Study: Telehealth boosts veterans' management of chronic care

By Molly Merrill
11:00 AM

According to a new study, veterans with chronic conditions who are provided with home health technology from the Department of Veterans Affairs are better able to manage their health and avoid hospitalization.

The study appears in the current issue of the journal Telemedicine and e-Health and was authored by VA national telehealth staff members. It looks at health outcomes from 17,025 VA home telehealth patients.

Patients who used home telehealth were able to reduce the average number of days hospitalized by 25 percent and reduce hospitalization by 19 percent, the study found. The data also showed that the cost of telehealth services averaged $1,600 per patient a year - much lower than in-home clinician care costs, authors say.

"The study showed that home telehealth makes healthcare more effective because it improves patients' access to care and is easy to use," said Secretary of Veterans Affairs James B. Peake. "A real plus is that this approach to care can be sustained because it's so cost-effective and more veteran-centric. Patients in rural areas are increasingly finding that telehealth improves their access to healthcare and promotes their ongoing relationship with our healthcare system."
VA's home telehealth program cares for 35,000 patients and is reportedly the largest of its kind in the world.

Adam Darkins, chief consultant in VA's care coordination program and the study's lead author, said  clinicians and managers in healthcare systems, as well as information technology professionals, have been awaiting the results of the telehealth study.

"The results are not really about the technology, but about how using it helps coordinate the full scope of care our patients need," said Darkins. "It permits us to give the right care in the right place at the right time."

According to the VA's Under Secretary for Health, Michael J. Kussman, the key to the program's success is the VA's computerized patient record system.

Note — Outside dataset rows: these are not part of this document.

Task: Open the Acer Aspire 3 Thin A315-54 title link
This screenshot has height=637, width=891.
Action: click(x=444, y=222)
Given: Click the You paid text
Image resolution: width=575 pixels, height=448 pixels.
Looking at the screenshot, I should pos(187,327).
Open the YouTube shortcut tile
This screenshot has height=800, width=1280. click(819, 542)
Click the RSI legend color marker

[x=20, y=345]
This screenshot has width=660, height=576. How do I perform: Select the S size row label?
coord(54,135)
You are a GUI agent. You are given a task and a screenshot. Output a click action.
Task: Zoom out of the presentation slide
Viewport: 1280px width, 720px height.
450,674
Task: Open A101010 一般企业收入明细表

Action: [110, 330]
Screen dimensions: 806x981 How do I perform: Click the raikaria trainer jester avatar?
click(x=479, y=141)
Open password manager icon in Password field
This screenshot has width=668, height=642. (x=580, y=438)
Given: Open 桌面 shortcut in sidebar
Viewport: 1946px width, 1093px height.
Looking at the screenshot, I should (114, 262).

"Data obtained from the home such as blood pressure and blood glucose, along with other patient information in the electronic system, allows our healthcare teams to anticipate and prevent avoidable problems," he said.
VA healthcare officials said home telehealth does not necessarily replace nursing home care or traditional care but can help veterans understand and manage chronic conditions such as diabetes, hypertension and chronic heart failure. Patients' partnerships with the medical team can delay the need for institutional care and maintain independence for an extended time, they said.